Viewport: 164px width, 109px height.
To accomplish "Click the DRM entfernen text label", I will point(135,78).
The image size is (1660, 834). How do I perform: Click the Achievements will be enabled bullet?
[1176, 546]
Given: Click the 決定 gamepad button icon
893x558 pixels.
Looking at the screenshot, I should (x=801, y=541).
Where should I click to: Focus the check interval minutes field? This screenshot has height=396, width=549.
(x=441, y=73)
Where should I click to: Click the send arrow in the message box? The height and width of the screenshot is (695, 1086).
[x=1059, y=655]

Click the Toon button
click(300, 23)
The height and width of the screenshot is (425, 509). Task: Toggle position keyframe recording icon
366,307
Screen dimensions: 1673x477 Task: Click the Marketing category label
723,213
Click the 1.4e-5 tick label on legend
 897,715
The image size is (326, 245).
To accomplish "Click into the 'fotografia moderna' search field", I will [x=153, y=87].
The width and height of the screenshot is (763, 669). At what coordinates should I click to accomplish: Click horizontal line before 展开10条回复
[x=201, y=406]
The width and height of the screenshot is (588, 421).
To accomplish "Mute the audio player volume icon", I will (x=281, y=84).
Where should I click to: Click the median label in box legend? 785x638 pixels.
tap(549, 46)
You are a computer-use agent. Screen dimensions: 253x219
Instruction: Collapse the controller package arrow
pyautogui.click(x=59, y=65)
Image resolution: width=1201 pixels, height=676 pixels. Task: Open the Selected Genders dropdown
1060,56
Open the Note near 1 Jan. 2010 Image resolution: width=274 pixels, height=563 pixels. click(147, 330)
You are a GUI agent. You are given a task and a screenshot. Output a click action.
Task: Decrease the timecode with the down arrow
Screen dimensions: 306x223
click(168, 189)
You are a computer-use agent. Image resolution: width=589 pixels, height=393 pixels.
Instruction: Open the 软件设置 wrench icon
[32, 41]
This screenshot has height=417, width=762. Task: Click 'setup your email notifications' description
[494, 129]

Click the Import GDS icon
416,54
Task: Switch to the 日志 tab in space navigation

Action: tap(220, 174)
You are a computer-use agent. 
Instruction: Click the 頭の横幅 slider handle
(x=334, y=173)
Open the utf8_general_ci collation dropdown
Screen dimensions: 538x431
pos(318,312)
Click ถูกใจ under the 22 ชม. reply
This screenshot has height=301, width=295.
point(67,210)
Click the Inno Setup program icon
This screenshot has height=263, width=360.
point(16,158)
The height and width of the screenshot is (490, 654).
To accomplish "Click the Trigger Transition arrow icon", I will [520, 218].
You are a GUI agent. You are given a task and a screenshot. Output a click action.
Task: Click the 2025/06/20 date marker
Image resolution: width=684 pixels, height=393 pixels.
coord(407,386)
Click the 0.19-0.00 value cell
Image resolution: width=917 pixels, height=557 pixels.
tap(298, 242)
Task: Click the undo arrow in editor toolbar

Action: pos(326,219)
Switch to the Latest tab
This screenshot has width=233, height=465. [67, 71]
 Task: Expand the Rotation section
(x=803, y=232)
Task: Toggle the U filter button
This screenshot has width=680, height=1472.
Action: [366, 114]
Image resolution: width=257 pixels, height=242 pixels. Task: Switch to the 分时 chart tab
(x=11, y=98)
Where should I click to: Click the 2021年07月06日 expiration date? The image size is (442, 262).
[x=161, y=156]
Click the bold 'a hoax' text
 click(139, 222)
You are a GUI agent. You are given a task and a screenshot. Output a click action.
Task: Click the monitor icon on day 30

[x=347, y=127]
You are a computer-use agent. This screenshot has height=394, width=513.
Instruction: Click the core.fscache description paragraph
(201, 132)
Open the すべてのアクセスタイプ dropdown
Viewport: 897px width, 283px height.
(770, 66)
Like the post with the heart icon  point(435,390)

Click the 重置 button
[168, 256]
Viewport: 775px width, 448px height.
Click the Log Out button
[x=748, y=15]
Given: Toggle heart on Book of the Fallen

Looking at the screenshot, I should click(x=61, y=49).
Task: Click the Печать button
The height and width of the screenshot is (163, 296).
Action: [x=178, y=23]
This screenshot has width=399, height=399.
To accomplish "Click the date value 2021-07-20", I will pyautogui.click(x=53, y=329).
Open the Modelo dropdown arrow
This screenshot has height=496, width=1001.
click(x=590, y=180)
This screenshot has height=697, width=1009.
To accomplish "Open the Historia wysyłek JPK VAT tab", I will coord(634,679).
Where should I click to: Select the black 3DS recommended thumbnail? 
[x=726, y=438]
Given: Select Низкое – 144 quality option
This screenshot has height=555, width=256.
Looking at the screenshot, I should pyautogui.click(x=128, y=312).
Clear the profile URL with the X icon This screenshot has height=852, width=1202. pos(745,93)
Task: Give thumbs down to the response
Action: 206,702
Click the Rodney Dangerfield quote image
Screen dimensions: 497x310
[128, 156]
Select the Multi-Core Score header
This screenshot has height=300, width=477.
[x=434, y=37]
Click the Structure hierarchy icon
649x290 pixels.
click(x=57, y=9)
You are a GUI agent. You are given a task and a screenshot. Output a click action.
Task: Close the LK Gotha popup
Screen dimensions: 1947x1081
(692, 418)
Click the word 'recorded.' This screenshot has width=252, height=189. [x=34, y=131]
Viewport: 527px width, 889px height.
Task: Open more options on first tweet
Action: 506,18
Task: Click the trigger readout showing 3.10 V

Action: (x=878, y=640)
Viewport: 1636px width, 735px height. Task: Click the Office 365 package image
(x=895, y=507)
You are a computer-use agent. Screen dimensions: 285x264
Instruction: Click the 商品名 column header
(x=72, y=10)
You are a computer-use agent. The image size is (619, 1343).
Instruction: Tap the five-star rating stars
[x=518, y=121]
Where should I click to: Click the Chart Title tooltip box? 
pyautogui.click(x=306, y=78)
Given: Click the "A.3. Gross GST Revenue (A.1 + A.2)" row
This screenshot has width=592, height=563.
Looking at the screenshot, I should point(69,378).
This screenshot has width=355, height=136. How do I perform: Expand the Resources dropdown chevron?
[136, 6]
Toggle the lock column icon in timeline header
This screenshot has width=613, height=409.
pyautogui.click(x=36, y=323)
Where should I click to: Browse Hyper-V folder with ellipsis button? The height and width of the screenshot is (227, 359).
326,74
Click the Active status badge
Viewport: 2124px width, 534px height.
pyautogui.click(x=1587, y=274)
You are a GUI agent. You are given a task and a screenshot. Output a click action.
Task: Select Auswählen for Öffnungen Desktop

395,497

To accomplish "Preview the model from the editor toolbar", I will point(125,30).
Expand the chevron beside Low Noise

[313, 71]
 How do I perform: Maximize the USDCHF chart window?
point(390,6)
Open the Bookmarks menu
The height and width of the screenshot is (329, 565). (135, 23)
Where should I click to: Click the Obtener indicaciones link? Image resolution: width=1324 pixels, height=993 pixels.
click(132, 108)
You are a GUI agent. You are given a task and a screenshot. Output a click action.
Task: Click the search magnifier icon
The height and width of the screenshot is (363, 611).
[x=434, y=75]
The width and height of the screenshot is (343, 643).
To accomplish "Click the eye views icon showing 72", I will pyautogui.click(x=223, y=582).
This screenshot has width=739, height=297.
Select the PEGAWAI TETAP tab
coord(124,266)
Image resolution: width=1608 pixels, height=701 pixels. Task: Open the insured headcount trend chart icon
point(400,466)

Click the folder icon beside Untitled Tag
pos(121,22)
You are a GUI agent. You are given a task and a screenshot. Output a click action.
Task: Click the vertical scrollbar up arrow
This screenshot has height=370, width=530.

┄┄┄┄┄┄┄┄┄┄

**EXERCISE PROMPT:** The range runs from the line above containing "Viewport: 1636px width, 735px" to the line containing "Gross GST Revenue", inclusive. Restate those lines word for word and no others.

**SOLUTION TO THIS TASK:**
Viewport: 1636px width, 735px height. Task: Click the Office 365 package image
(x=895, y=507)
You are a computer-use agent. Screen dimensions: 285x264
Instruction: Click the 商品名 column header
(x=72, y=10)
You are a computer-use agent. The image size is (619, 1343).
Instruction: Tap the five-star rating stars
[x=518, y=121]
Where should I click to: Click the Chart Title tooltip box? 
pyautogui.click(x=306, y=78)
Given: Click the "A.3. Gross GST Revenue (A.1 + A.2)" row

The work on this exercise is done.